═════ SELECTED TEXT ═════
For example, using a calibrated input can require a selected correction method:

decisions:
  data_version:
    options:
      calibrated:
        label: Calibrated input
        requires:
          - correction_mode.calibrated

An option can also rule out another option:

decisions:
  outlier_handling:
    options:
      sigma_clip:
        label: Remove extreme outliers
        incompatible_with:
          - fit_method.robust_linear

Negated conditions use the same ~decision.option form:

decisions:
  residual_summary:
    label: Residual summary
    when:
      - ~outlier_handling.sigma_clip
    options:
      all_points:
        label: Use all residuals

Bridges and path grammar¶

from aliases elements across analysis scopes. The grammar is shared by inputs, outputs, and decisions, but each slot restricts which directions are legal.
═════
■ PROBLEM TO SOLVE:
Continue the documentation on decision options and path grammar from its final sentence.
═════ RECORDED INFORMATION ═════
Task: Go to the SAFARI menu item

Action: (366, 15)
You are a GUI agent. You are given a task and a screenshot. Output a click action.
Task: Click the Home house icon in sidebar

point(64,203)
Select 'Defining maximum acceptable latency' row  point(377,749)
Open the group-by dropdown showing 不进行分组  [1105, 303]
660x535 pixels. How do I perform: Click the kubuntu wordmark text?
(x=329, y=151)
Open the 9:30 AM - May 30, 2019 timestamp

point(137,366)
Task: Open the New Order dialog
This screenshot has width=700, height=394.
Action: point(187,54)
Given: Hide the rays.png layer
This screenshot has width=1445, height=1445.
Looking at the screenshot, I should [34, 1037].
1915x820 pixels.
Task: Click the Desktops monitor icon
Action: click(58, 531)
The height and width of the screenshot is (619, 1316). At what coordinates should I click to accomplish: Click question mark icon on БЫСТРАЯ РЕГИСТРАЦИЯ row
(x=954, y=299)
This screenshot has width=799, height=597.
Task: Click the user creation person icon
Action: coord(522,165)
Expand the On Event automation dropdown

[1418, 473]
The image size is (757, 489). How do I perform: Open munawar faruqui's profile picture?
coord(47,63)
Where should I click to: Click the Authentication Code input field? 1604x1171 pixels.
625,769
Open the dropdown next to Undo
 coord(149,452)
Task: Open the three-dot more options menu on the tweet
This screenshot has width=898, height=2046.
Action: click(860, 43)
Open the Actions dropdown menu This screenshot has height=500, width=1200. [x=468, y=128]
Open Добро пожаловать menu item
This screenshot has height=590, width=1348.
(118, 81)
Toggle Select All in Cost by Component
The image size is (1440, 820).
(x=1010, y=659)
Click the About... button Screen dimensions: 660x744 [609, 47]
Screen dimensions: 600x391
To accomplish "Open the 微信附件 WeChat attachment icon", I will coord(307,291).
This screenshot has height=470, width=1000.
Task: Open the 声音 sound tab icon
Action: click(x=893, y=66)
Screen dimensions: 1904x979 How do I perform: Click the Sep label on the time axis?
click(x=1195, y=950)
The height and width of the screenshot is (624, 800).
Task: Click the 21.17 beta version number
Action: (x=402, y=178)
═════
■ RESULT OF THIS EXERCISE:
Form	Meaning
`../id`	Move up one scope and reference `id`.
`../../id`	Move up two scopes and reference `id`.
`../scope.id`	Move up, then descend into a named child scope.
`scope.id`	Descend into a named child scope.
`scope.sub.id`	Descend through nested child scopes.

Legal directions:

Slot	Legal forms	Purpose
`Input.from`	`../id`, `../../id`, `../scope.out_id`	Alias an ancestor input or sibling sub-analysis output.
`Output.from`	`child.out_id`, `child.sub.out_id`	Re-export a child output.
`Decision.from`	`../id`, `../../id`	Inherit an ancestor decision.

from is the only primitive for crossing analysis scopes. Recipe templates, Output.inputs, and Output.decisions continue to use local IDs in their surrounding scope. When from is set, the node is a pure alias: only id, from, and, where applicable, when may be declared locally. Content fields such as type, description, label, source, options, default, and recipe are inherited from the source.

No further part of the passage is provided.